* [REQUIRED WORK]
Please copy exactly the lines from the top of the data through the line containing "Open username of", and nothing else.

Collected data

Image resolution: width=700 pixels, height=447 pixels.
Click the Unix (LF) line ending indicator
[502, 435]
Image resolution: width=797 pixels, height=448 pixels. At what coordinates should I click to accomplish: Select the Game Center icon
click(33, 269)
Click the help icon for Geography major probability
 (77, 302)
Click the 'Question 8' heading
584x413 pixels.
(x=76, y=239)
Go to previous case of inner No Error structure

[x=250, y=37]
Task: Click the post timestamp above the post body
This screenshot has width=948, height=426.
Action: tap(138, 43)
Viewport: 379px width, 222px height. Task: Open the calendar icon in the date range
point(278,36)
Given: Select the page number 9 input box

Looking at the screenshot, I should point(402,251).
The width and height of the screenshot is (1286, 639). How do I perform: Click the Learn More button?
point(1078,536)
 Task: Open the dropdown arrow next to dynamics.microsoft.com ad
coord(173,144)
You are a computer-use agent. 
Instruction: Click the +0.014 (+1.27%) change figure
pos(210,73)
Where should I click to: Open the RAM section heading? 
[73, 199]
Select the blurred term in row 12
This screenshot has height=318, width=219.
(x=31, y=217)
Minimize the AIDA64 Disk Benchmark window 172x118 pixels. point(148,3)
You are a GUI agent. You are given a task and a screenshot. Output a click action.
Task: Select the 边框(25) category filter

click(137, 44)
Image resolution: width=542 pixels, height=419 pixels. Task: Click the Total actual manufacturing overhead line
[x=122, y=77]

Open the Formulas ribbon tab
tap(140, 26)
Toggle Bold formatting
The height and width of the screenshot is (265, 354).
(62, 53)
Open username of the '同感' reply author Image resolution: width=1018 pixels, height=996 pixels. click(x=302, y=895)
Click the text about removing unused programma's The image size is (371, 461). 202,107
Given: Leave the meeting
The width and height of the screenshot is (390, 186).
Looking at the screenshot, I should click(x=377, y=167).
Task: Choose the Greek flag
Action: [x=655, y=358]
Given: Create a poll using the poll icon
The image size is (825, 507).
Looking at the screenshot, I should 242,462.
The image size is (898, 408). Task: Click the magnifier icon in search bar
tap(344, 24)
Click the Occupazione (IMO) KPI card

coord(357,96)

* [RESULT OF THE EXERCISE]
Image resolution: width=700 pixels, height=447 pixels.
Click the Unix (LF) line ending indicator
[502, 435]
Image resolution: width=797 pixels, height=448 pixels. At what coordinates should I click to accomplish: Select the Game Center icon
click(33, 269)
Click the help icon for Geography major probability
 (77, 302)
Click the 'Question 8' heading
584x413 pixels.
(x=76, y=239)
Go to previous case of inner No Error structure

[x=250, y=37]
Task: Click the post timestamp above the post body
This screenshot has width=948, height=426.
Action: tap(138, 43)
Viewport: 379px width, 222px height. Task: Open the calendar icon in the date range
point(278,36)
Given: Select the page number 9 input box

Looking at the screenshot, I should point(402,251).
The width and height of the screenshot is (1286, 639). How do I perform: Click the Learn More button?
point(1078,536)
 Task: Open the dropdown arrow next to dynamics.microsoft.com ad
coord(173,144)
You are a computer-use agent. 
Instruction: Click the +0.014 (+1.27%) change figure
pos(210,73)
Where should I click to: Open the RAM section heading? 
[73, 199]
Select the blurred term in row 12
This screenshot has height=318, width=219.
(x=31, y=217)
Minimize the AIDA64 Disk Benchmark window 172x118 pixels. point(148,3)
You are a GUI agent. You are given a task and a screenshot. Output a click action.
Task: Select the 边框(25) category filter

click(137, 44)
Image resolution: width=542 pixels, height=419 pixels. Task: Click the Total actual manufacturing overhead line
[x=122, y=77]

Open the Formulas ribbon tab
tap(140, 26)
Toggle Bold formatting
The height and width of the screenshot is (265, 354).
(62, 53)
Open username of the '同感' reply author Image resolution: width=1018 pixels, height=996 pixels. click(x=302, y=895)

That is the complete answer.